PROBLEM 1: Repeat these entries word for word: begin at the line that has "Viewport: 296px width, 439px" and stop after the last entry.

PAGE EXTRACT:
Poetic Kindness and Nine Gates

It was not very long into our writerly friendship when I was handed a book of his to borrow.


Nine Gates: Entering the Mind of Poetry by American poet Jane Hirshfield. A paperback book, timeworn ever before it made its way to my holding, the book felt too beloved for me to accept the responsibility of it while in my care.


I have a generally sloppy way about me. I can be organized it's just that I have a lot of creative thoughts on the go at any given time and probably that fact is reflected in my home environment. Certainly it is.


My bedside table is stacked high to tipping with piles of books, old journals still on the go, an odd magazine or two, my lamp. Where would this book fit in? How would I keep it safe?


I recall at the time it seemed to me like I was being handed someone else's heart while it was still beating and I without a steady anything to hold it with. I didn't ask for this kindness...his kindness.


But ahhh, his kindness plus Jane Hirshfield's brilliance made it all ok. And definitely any fears or problems relating to enjoying borrowing the book were all just unhelpful constructs in my own mind.


Funny things eh-- those unhelpful mental constructs. Funny indeed.


In honour of her place among modern poets and to recognize her sharing her voice with others on Sat for a huge virtual poetry event in New York, I welcome you to a poem by Jane Hirshfield.

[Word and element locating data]
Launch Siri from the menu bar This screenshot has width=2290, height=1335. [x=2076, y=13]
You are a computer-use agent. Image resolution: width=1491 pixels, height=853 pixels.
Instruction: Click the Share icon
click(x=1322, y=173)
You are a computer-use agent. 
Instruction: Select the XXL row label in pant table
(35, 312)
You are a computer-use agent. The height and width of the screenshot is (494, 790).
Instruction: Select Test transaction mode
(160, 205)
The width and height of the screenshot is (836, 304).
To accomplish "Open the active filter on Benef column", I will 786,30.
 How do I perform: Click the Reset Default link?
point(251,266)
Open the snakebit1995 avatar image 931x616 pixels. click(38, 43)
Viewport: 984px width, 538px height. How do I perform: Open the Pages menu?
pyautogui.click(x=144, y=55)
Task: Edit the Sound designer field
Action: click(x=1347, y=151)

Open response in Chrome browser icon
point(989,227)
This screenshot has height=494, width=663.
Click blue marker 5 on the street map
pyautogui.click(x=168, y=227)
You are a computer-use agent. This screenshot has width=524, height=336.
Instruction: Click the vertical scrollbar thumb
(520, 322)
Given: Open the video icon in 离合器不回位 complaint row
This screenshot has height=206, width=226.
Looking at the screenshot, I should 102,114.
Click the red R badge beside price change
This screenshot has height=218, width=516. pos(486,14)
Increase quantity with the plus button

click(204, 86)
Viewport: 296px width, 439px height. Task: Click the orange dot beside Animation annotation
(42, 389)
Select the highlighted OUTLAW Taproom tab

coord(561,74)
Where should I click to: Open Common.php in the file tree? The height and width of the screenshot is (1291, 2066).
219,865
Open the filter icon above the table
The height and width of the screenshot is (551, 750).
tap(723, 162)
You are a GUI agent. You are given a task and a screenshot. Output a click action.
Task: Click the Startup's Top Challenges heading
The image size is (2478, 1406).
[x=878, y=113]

PROBLEM 2: Say whether each statement agrees with the essay about Nine Gates, answering yes or no and quoting the deciding words from it: (a) the borrowed book was a paperback; (b) the writer's bedside table holds only a lamp and a few books; (c) the writer asked to borrow the book.

FINISHED ANSWER 1:
Viewport: 296px width, 439px height. Task: Click the orange dot beside Animation annotation
(42, 389)
Select the highlighted OUTLAW Taproom tab

coord(561,74)
Where should I click to: Open Common.php in the file tree? The height and width of the screenshot is (1291, 2066).
219,865
Open the filter icon above the table
The height and width of the screenshot is (551, 750).
tap(723, 162)
You are a GUI agent. You are given a task and a screenshot. Output a click action.
Task: Click the Startup's Top Challenges heading
The image size is (2478, 1406).
[x=878, y=113]

FINISHED ANSWER 2:
(a) Yes: "A paperback book, timeworn ever before it made its way to my holding"
(b) No: "stacked high to tipping with piles of books, old journals still on the go, an odd magazine or two, my lamp"
(c) No: "I didn't ask for this kindness...his kindness."